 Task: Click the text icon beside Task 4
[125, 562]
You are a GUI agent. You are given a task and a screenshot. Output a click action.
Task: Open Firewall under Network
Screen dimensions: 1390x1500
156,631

* * *

• [Required work]: The full listing needs to be output again, exactly as it reads.

• [Response]:
 Task: Click the text icon beside Task 4
[125, 562]
You are a GUI agent. You are given a task and a screenshot. Output a click action.
Task: Open Firewall under Network
Screen dimensions: 1390x1500
156,631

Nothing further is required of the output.